Por outro lado, desenvolver para a análise de sistemas sociais em 
mudança, métodos que evitem generalizações metafísicas do 
“historicismo”. Esse reconhecimento não precisa compelir o antropólogo 
social a abandonar suas técnicas tradicionais de análise, pois ele será 
ainda mais justificado em continuar a usar suas ficções científicas. Nas 
situações práticas de trabalho de campo, o antropólogo deve sempre 
tratar o material de observação como se fosse parte de um equilíbrio 
global, senão a descrição torna-se quase impossível. Tudo o que Leach 
propõe é que a natureza fictícia desse equilíbrio seja reconhecida. 
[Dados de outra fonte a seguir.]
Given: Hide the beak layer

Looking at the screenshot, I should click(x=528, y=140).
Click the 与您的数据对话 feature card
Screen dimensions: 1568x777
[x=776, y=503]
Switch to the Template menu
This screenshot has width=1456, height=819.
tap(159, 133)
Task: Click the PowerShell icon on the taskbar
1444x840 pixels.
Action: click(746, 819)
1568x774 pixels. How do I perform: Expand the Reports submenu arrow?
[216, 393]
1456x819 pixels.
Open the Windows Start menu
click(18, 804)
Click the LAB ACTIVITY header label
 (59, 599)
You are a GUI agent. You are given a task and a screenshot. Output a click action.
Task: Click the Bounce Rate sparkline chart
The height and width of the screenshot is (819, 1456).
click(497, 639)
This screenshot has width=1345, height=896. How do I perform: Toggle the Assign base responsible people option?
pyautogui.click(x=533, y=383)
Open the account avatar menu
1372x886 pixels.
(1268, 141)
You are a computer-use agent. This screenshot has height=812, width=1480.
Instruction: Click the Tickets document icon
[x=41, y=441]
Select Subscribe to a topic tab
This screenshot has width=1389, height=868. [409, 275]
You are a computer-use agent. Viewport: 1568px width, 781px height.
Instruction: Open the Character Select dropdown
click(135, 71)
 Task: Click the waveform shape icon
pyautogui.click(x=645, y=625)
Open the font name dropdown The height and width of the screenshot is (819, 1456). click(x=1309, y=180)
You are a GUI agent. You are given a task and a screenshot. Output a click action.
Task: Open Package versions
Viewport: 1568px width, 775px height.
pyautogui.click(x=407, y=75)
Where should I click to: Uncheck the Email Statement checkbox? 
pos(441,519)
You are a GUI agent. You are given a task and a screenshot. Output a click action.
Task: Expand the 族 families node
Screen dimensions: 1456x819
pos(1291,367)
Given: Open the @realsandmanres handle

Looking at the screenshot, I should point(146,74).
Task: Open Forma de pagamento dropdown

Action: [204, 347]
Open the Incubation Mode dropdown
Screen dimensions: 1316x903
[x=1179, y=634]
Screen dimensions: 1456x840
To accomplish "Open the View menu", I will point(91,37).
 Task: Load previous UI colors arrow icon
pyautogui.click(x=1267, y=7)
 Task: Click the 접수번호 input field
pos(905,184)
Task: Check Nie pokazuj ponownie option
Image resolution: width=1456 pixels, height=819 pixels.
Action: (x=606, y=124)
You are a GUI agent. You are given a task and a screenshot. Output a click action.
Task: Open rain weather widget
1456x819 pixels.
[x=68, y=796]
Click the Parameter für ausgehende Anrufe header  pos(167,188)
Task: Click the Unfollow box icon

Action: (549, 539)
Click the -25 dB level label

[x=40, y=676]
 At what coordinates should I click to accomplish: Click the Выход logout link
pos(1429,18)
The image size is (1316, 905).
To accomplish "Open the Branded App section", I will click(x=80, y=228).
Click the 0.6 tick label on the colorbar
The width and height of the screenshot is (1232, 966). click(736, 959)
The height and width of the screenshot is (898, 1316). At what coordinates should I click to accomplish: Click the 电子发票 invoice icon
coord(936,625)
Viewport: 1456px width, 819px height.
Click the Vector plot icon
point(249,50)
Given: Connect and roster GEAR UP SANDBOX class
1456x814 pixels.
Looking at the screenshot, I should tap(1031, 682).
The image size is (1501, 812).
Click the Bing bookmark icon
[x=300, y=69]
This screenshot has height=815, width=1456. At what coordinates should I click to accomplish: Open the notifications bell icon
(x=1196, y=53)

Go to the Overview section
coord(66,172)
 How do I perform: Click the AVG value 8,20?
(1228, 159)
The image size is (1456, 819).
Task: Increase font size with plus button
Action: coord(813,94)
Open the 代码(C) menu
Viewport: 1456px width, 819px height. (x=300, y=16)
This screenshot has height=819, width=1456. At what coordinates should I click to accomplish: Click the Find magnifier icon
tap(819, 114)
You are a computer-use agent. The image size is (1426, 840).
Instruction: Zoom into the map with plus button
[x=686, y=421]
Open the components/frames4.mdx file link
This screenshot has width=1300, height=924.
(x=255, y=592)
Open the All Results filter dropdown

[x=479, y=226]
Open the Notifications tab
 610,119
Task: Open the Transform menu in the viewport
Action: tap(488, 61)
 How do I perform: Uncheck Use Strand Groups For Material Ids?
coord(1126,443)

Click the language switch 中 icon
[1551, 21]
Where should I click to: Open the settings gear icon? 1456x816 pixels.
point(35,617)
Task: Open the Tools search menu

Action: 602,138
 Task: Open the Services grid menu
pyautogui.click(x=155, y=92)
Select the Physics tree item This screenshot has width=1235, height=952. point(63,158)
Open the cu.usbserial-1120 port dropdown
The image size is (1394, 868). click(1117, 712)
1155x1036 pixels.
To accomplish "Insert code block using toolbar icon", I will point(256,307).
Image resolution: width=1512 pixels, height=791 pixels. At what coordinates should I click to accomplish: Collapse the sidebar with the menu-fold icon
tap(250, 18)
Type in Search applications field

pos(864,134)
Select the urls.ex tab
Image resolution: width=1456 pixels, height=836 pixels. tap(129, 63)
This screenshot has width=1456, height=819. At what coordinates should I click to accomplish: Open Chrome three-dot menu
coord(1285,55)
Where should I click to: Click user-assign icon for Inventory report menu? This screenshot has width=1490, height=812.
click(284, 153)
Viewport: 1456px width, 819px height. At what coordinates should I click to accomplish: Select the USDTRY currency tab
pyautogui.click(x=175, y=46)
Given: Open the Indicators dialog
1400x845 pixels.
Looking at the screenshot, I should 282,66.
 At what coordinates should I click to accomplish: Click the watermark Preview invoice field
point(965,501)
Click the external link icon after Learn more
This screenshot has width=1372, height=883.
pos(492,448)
Na opinião do autor, não é possível descrever o processo de 
mudança social a partir da observação direta de dados etnográficos de 
primeira mão. Deve-se, primeiro, analisar os dados etnográficos por 
referência a sistemas globais abstratos que são concebidos em equilíbrio 
instável e em seguida postular que a confusão da realidade decorre da 
interpretação desses sistemas ideais instáveis. 
A asserção de Leach é de que os kachins e os chan pensam 
realmente sua própria sociedade da maneira descrita por ele.